Пожалуйста, напишите продолжение текста о живописи, начиная сразу после его последнего предложения.

● Источник:
════════════════════
В каждом  есть целый пласт гейзеров, импульсов, которые слово и логика не улавливают. Но они бьют изнутри. В живописи невыразимое в словах может быть и стать видимым.

  Живопись никому ничего не доказывает; она опрокидывает логику, отвоёвывает у неё  моё «Я». Она свидетельствует, что чувство  занимает площадь, обладает высотой и широтой, имеет своё место и под студийным потолком и под солнцем.

   Его форма в красках похожа или нет  на «натуру» – дело вторичное. Главное, что она – след моего желания и вот здесь – на мольберте – существует.

  Знакомство с композицией. Композиционное зерно начинается с беспамятства о законах. Они приходят чуть позже, когда есть что выразить. И первая организация холстов сводилось к масштабному предпочтению главного, подчинению ему остальных деталей.

  «Не знать» особенно ценно для работы с цветом. Не узнавать цвета, а только важны ОТНОШЕНИЯ!
«Правильное» и «как надо» предлагается в студии не навязчиво,  с напутствием «…можно и так попробовать». Им, образцам, отводилась своя «ниша», не вся стена. Пугаться, чураться их, как исключительно и полагаться на образцы – заблуждение, выветривается даже при лёгком доверии себе. Это опыт других людей – не больше.
════════════════════
● Записанные сведения:
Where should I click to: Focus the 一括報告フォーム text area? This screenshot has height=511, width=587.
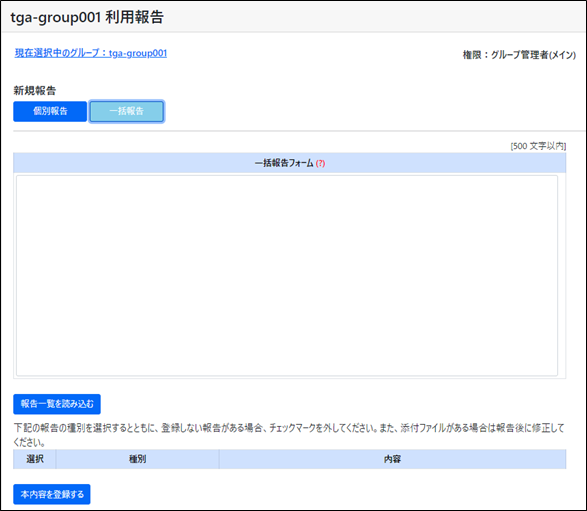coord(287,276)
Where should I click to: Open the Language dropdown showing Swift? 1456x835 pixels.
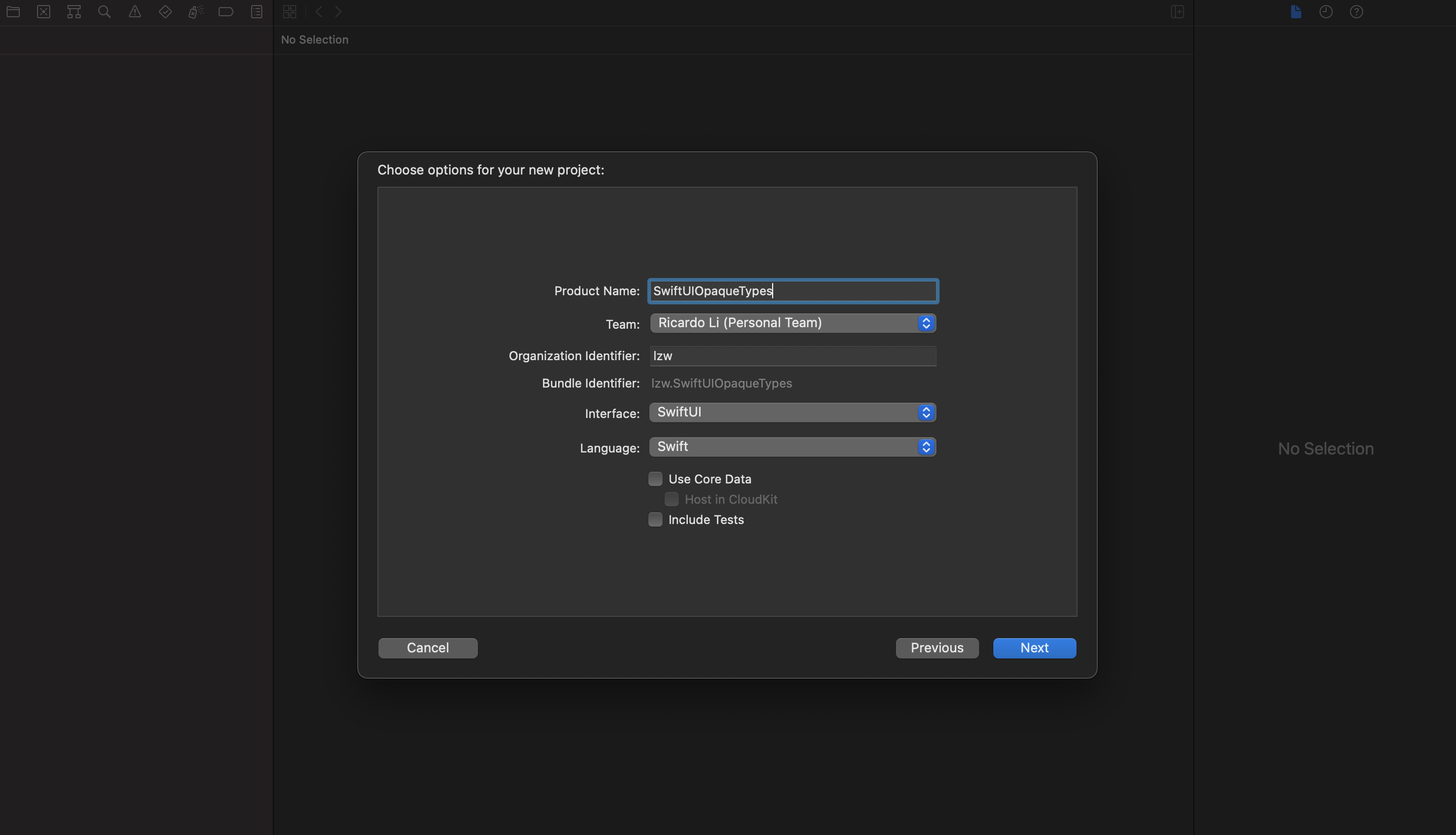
════════════════════
● Решённое задание:
  Каким образом соотнести себя с необходимостью хотя бы мало-мальской учёбы и чему?  Тем более, когда я студиец, а ещё не ученик академии.
  Всё просто. В Живописи есть качества, называемые и языком её и средствами выразительности. Когда они проявляются?

   Я пишу свою работу сегодня. Другой же человек  (это тот же я, через два-три года, уже позабывший обстоятельства её написания, находящийся вне темы и её горения во мне) сможет «прочитать» её в будущем. Если так, то понимаю, что язык, посланничество, художественный жест существуют. Этому можно внимать и немного ( не на одном "изобразительном", но больше на "выразительном") – учиться.
   До и мимо всяких академий.
   Язык не сдерживает, он помогает и окрыляет.
Столкнувшись с необходимостью «звучать» живописной форме, я открываю средства, которые применяют художники с той же целью.

  Замечаю «организацию» холста для усиления его действия  у  Гойи, Рембрандта, Пиросмани, Пикассо. Но, встретившись живыми и в одном зале, они не подали бы, возможно, друг другу руки.

  При этом сказать было что КАЖДОМУ из них!

  С  желанием найти, что сказать, приходят в студию, не зная ещё – что именно.

  Напоминает изучение неизвестной области, скажем, иностранного языка. Ошибкой было бы думать, что, изучая другой язык, не меняешься сам.
  Так и в живописи. Не просто ко мне сегодняшнему прибавляется живописное мастерство, а меняется форма самоощущения.
  На холсте каждая часть охвачена другой частью.
Такая близость и, что ещё важнее, ВЛИЯНИЕ друг на друга «участников», частей моей работы, доступна не трёхмерной натуре, а плоскости.
  Пугаться своего неумения точно изобразить трёхмерную форму предмета – страх преждевременный.

  Открытие, не сразу, для меня «натуры» произошло с бананом на столе. Пробовал  его изобразить  не по правилам, а как самому банану (почти одушевлённому) необходимо это.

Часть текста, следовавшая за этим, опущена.